Meu olhar se perdeu nos movimentos e se achou no sorriso dela. Cabelos encaracolados, escuros como uma noite rareando a luz da lua. O olhar forte, como felina fitando a presa, olhou-me como se já me conhecesse. Tive o mesmo olhar e acho que o mesmo pensar. Tenho a impressão que há sempre duas pessoas pensando a mesma coisa. Se alguém discorda, por que dois veículos se chocam ao cruzarem uma rua? Outro dia, numa loja dessas que vendem no crediário, vi o que chamam a luta dos Juvenal.
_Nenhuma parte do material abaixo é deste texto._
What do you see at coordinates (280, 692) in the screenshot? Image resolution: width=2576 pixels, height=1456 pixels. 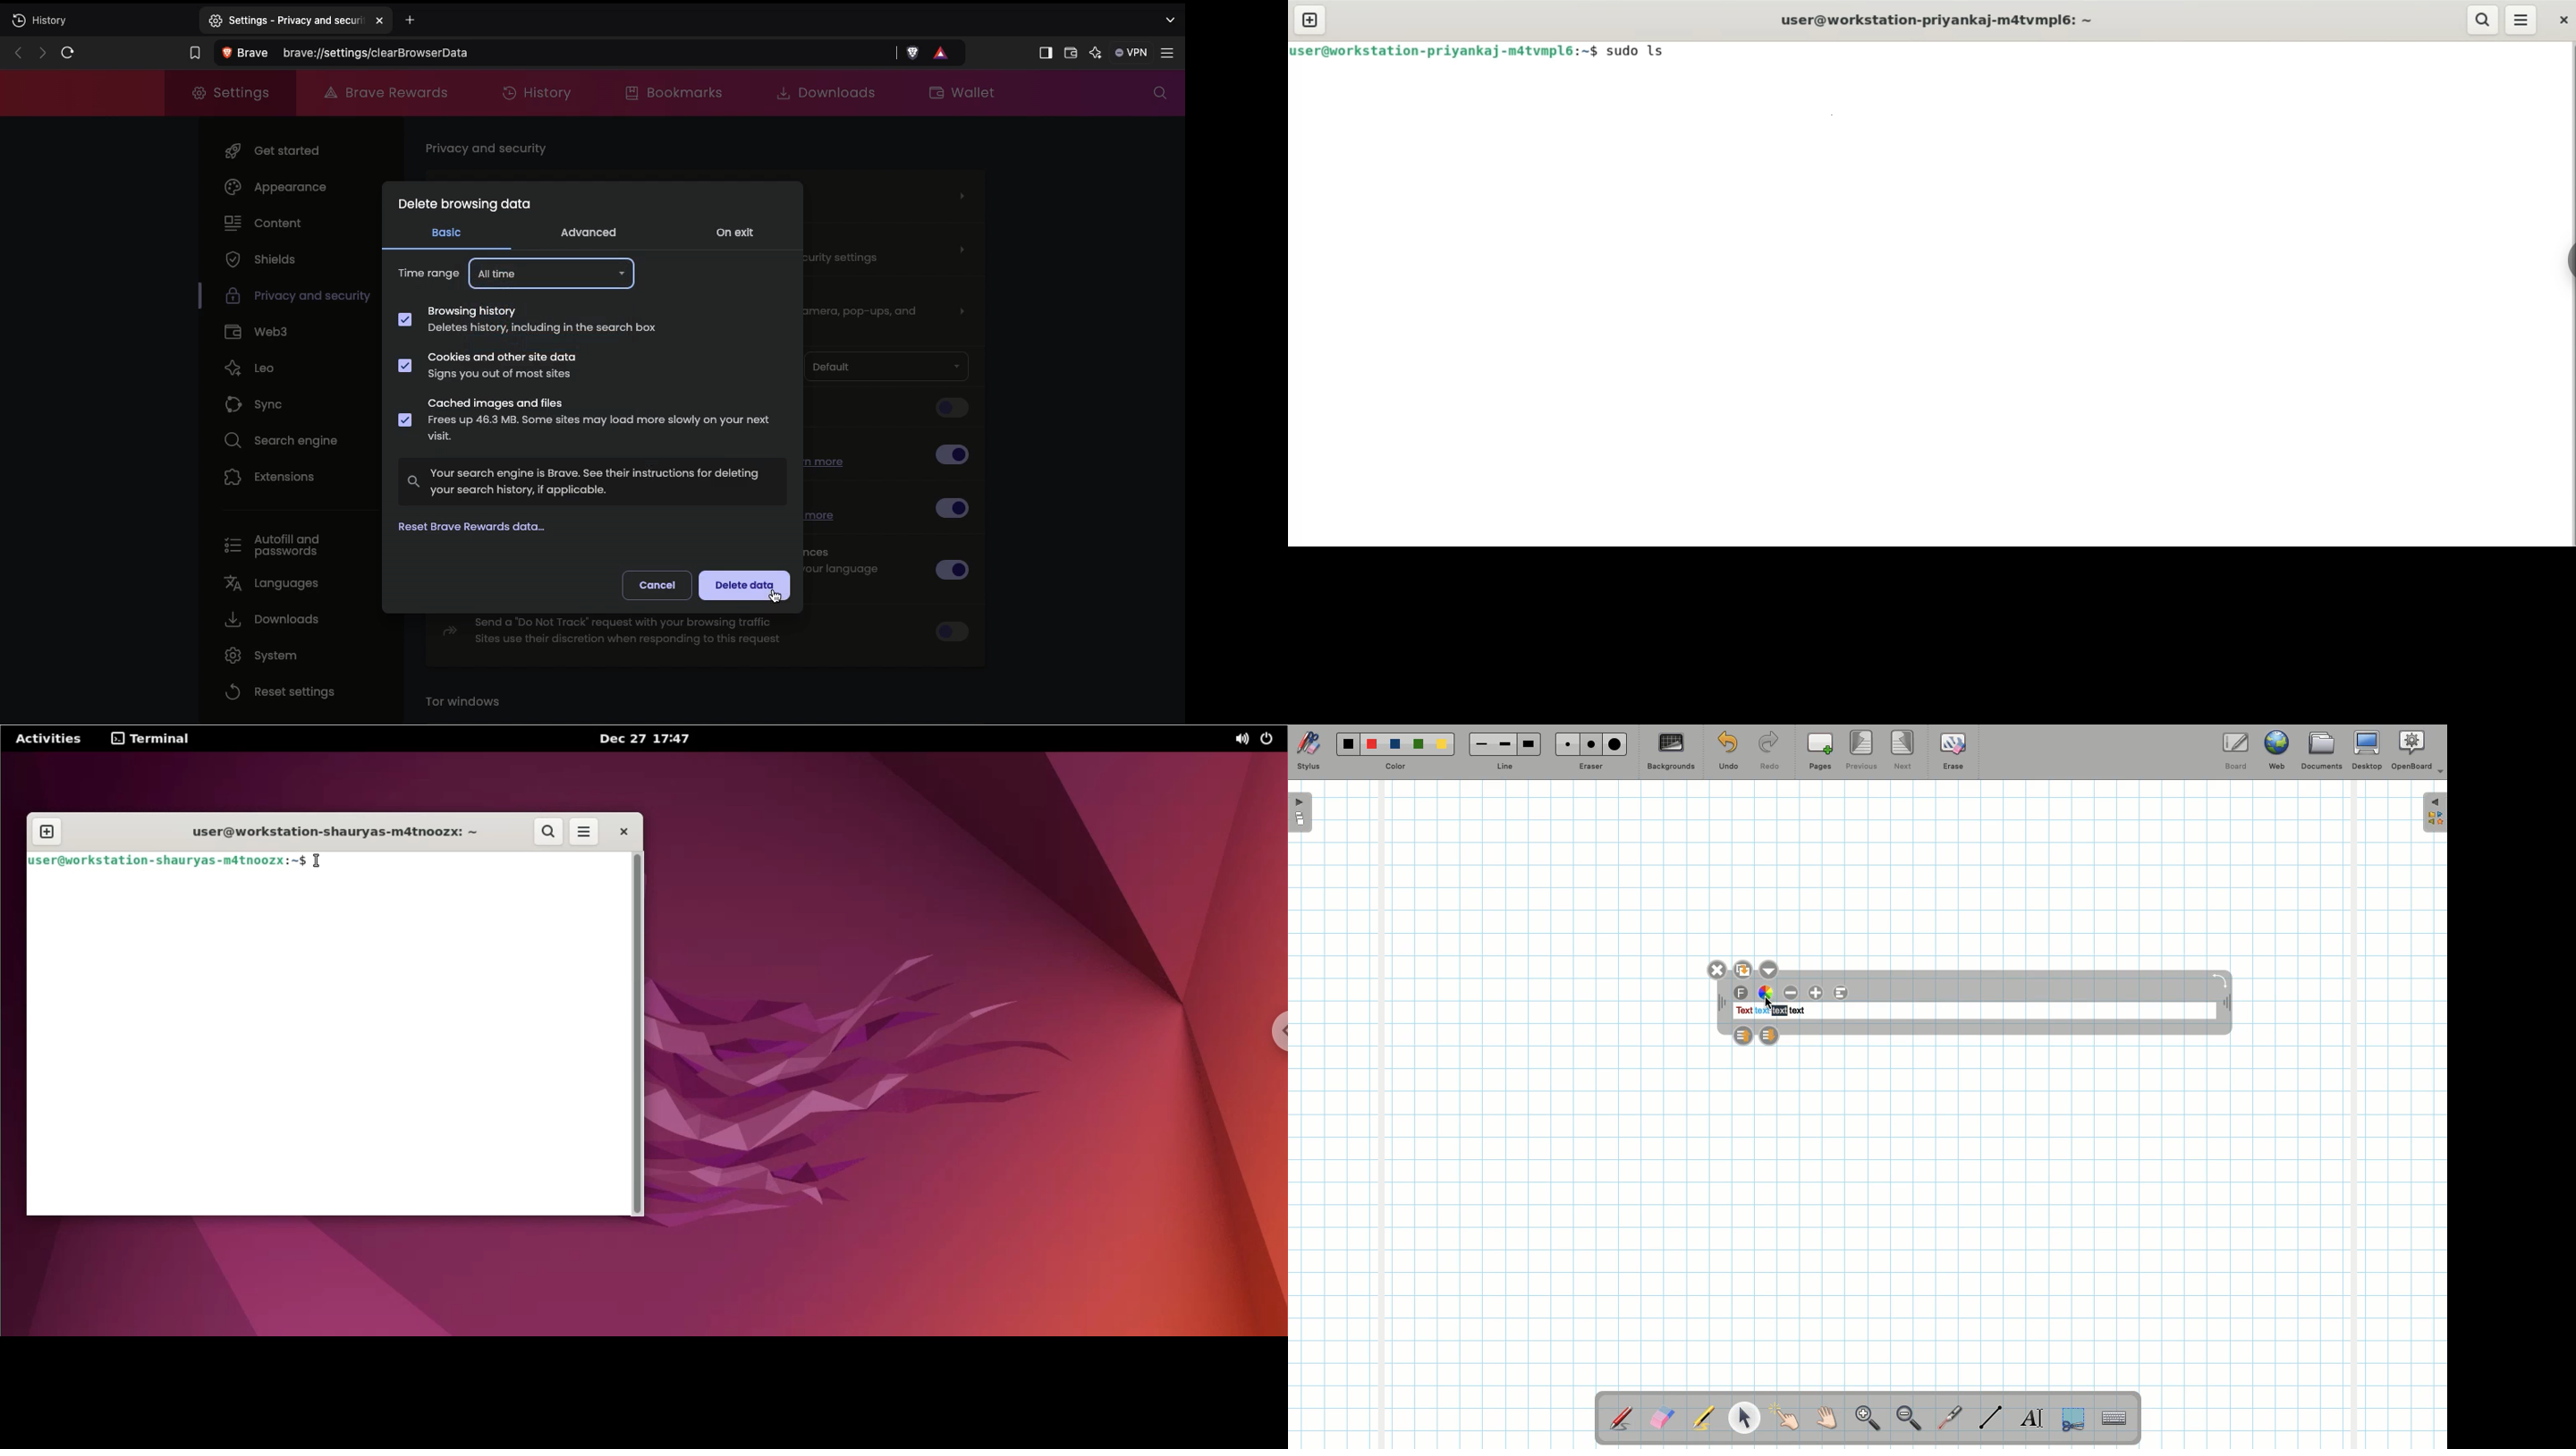 I see `Reset settings` at bounding box center [280, 692].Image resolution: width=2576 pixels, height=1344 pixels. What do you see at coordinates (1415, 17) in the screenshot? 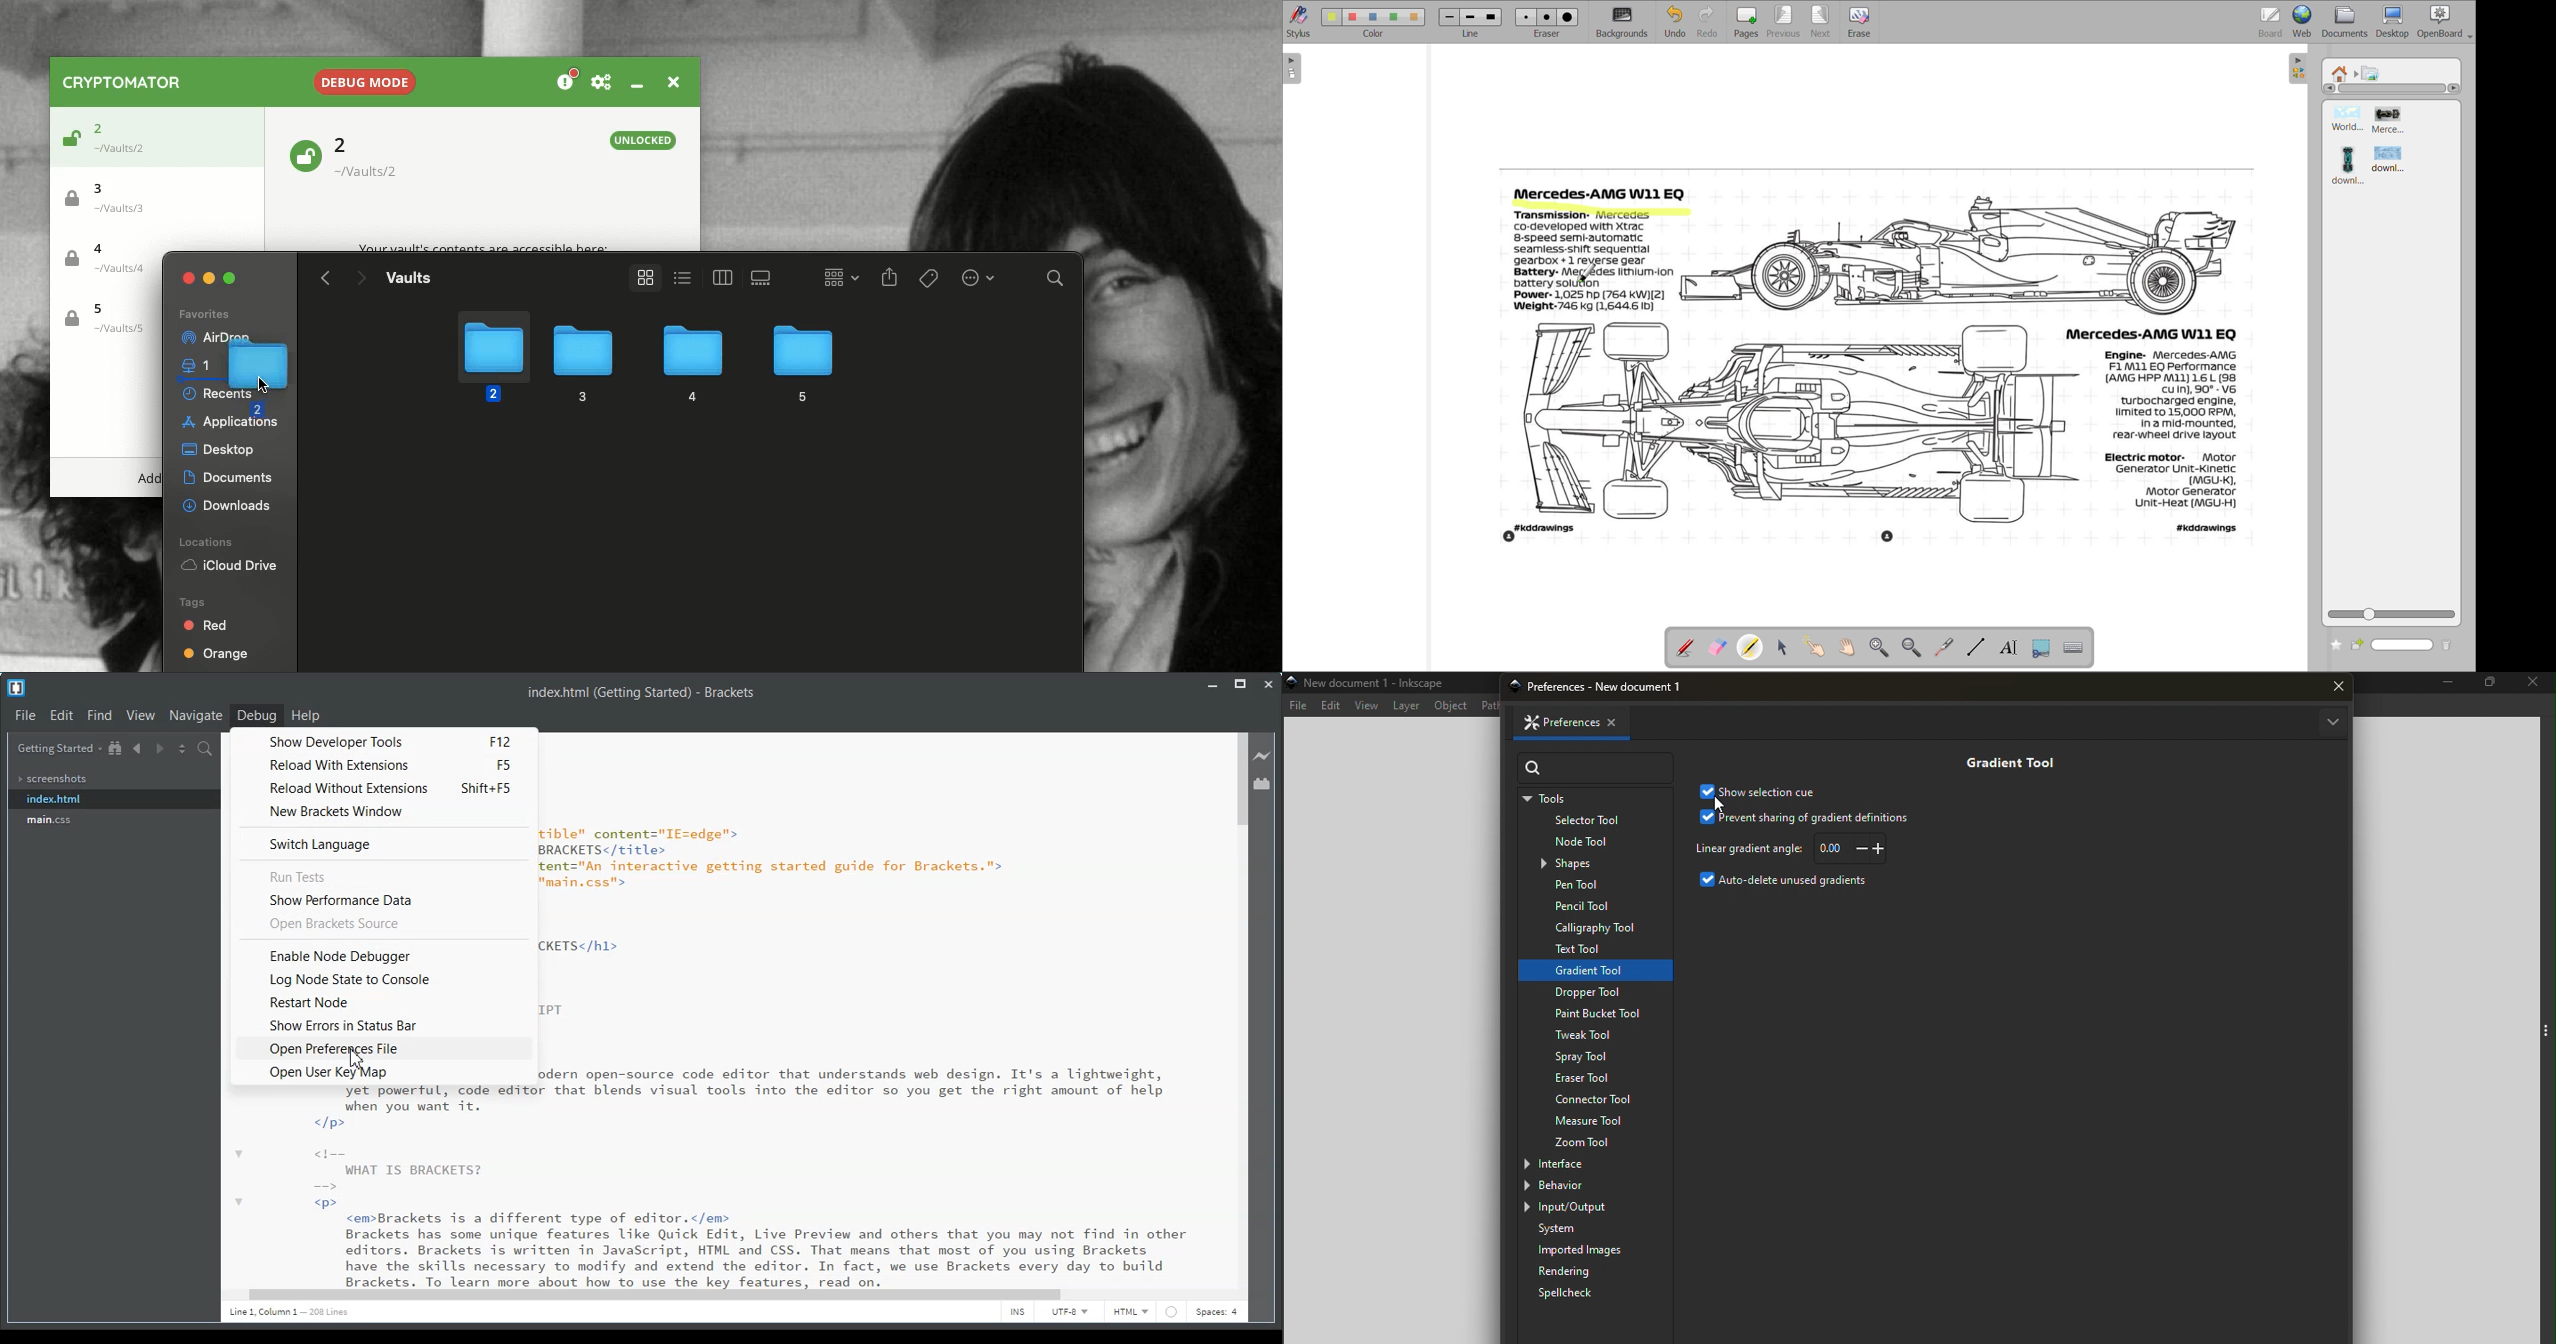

Assim mesmo, Juvenal no singular. Tinham a mesma idade, naturais de São Paulo e vieram morar aqui em tempos diferentes. O destino os fez parecidos no nome e na idade. Pensei nos pais deles no tempo de feitura. 
            Meus devaneios tolos foram abolidos com um “tchau” e leve dançar de dedos. Segui seus passos. Em cada espaço de um passo, um embaraço.
            O olhar que parecia me conhecer se escondeu depois da porta. Pela vidraça observei seu caminhar. Há pessoas que andam, enquanto algumas desfilam.

            O tempo passa, a beleza passa, e a felicidade que fica se encarrega de guardar as lembranças dos momentos raros. Um olhar ou um sorriso podem construir tantos instantes, podem refazer um ser humano, podem dar vida a alguém esquecido na vida ou podem simplesmente melhorar o mundo.
            Depois daquele olhar que parecia me conhecer, os minutos eternizaram-se. No aconchego do riso dela tornei-me conhecido, não de fala, mas por um olhar que diz coisas, porém guarda os seus mistérios.

            — Amiga, desculpe. Prometi que traria o livro pra você, mas fiz tantas coisas hoje que nem deu pra passar em casa.
            — Você não foi almoçar em casa?
            — Não tive tempo.

            Preso a um questionário, ouvi atrás de mim um papo de amigas. Ali estava alguém traída por um “depois”. Por que existem os depois? Depois de agora, depois de amanhã, depois do depois e depois do depois de amanhã...

            A escultura andante voltou ao seu lugar. Era outro dia. Outro momento, outro sorriso, mas o mesmo olhar. Um olhar que não afugenta o coração.

O instante trouxe algo mais: o aconchego do riso dela.

No tempo presente, me fiz presente ao riso. Não quis o depois entre nós amigos, quis ser amigo sem pensar num depois.
            Um depois tem tantos rumos, e um deles é esse que percebo no meu destino, fora de rumo.